书面题目: 请从包含“Where should I”的那一行起，一直到下列各行的最后一行（首尾两行都包括在内），把这些内容逐字重新输入一遍，答案中不要包含图片。

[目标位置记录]
▼▼▼
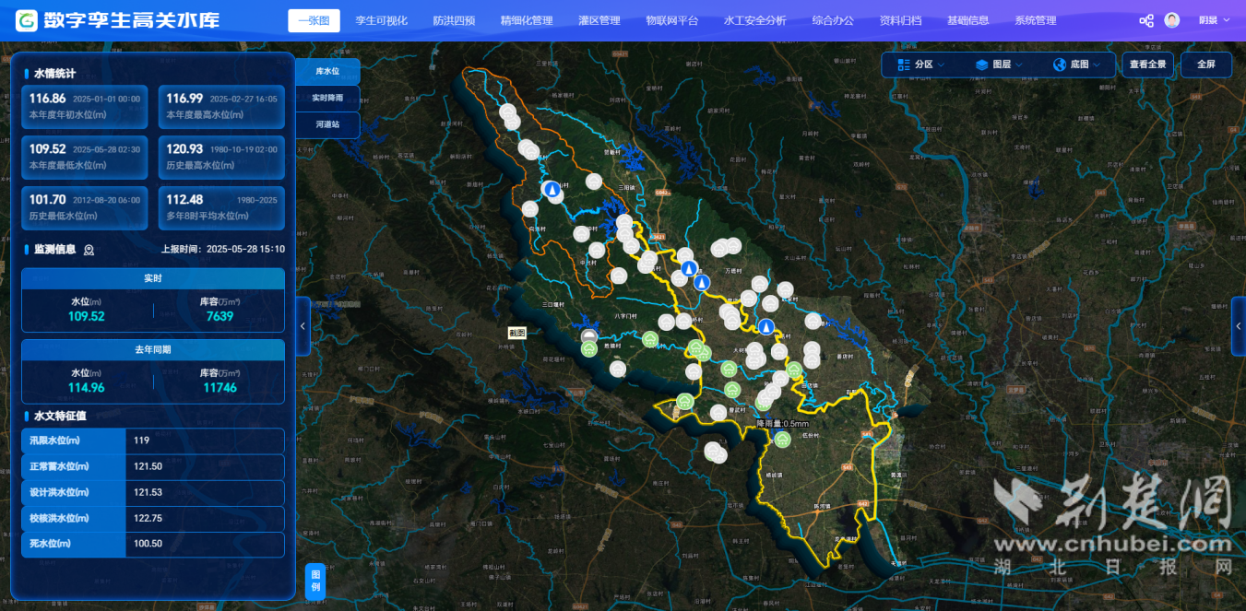Go to the 物联网平台 menu item
The image size is (1246, 611).
click(671, 20)

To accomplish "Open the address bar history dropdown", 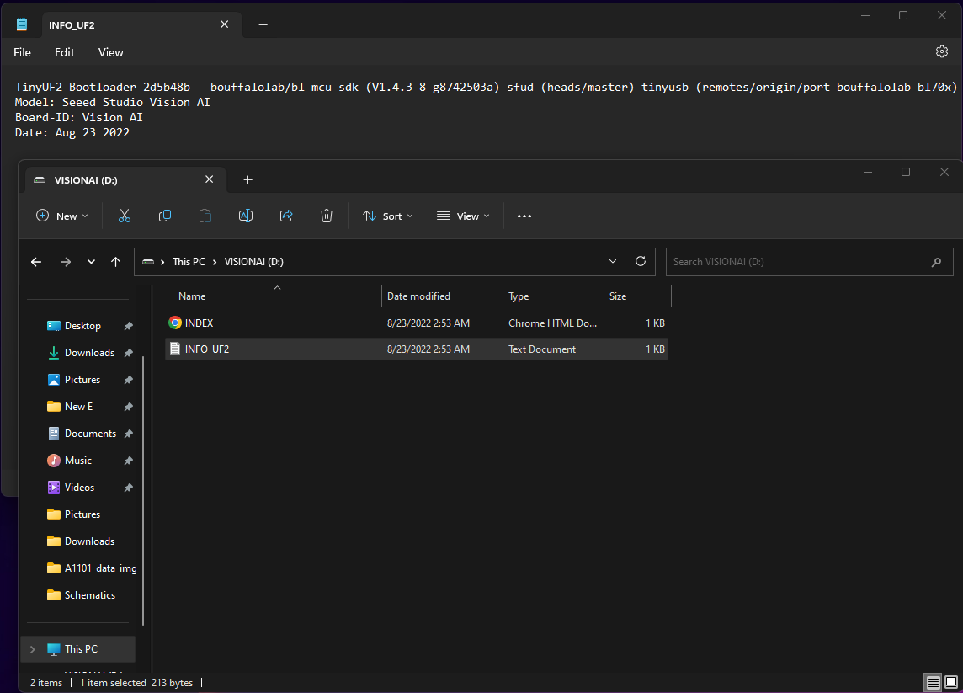I will tap(613, 262).
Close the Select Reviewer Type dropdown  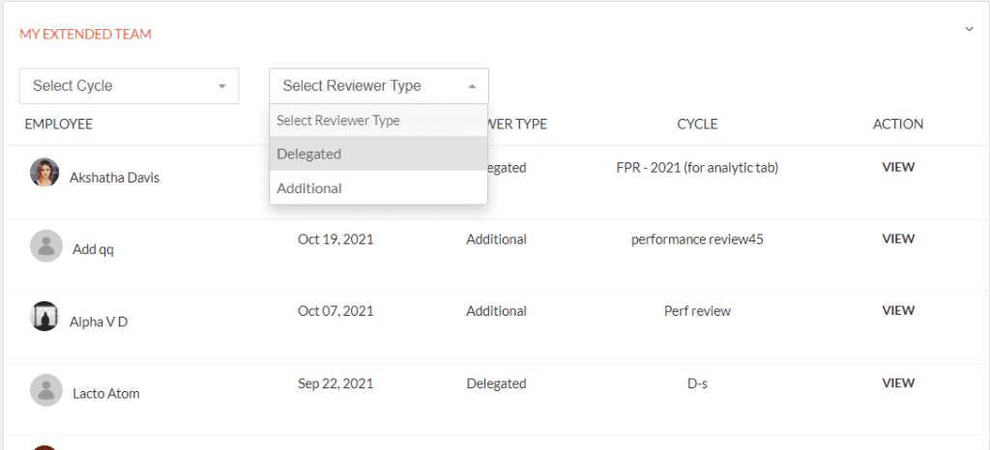379,86
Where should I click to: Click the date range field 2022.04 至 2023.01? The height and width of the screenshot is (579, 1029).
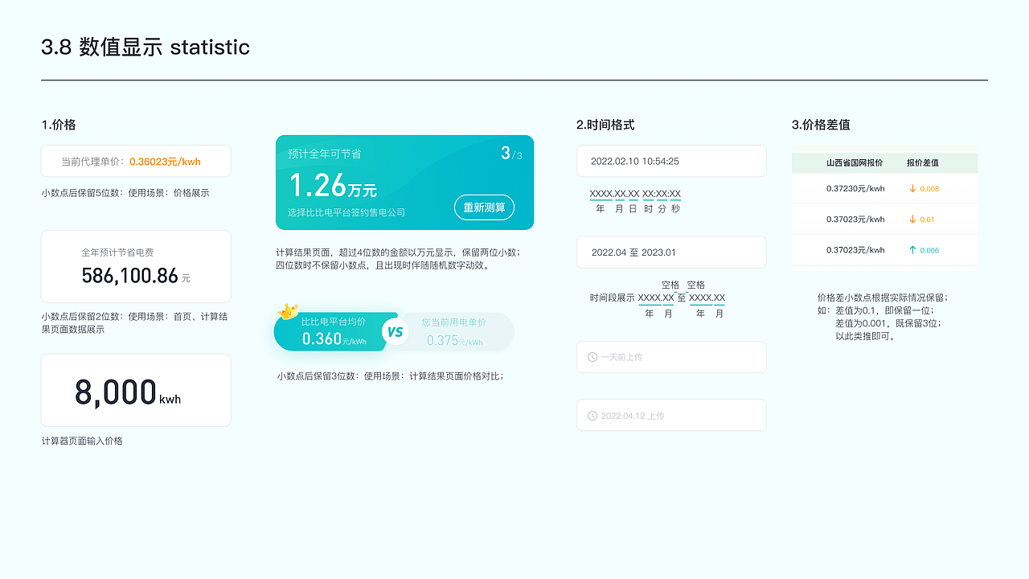(671, 252)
▲▲▲
输出结果:
Where should I click to: Click the date range field 2022.04 至 2023.01? The height and width of the screenshot is (579, 1029).
(671, 252)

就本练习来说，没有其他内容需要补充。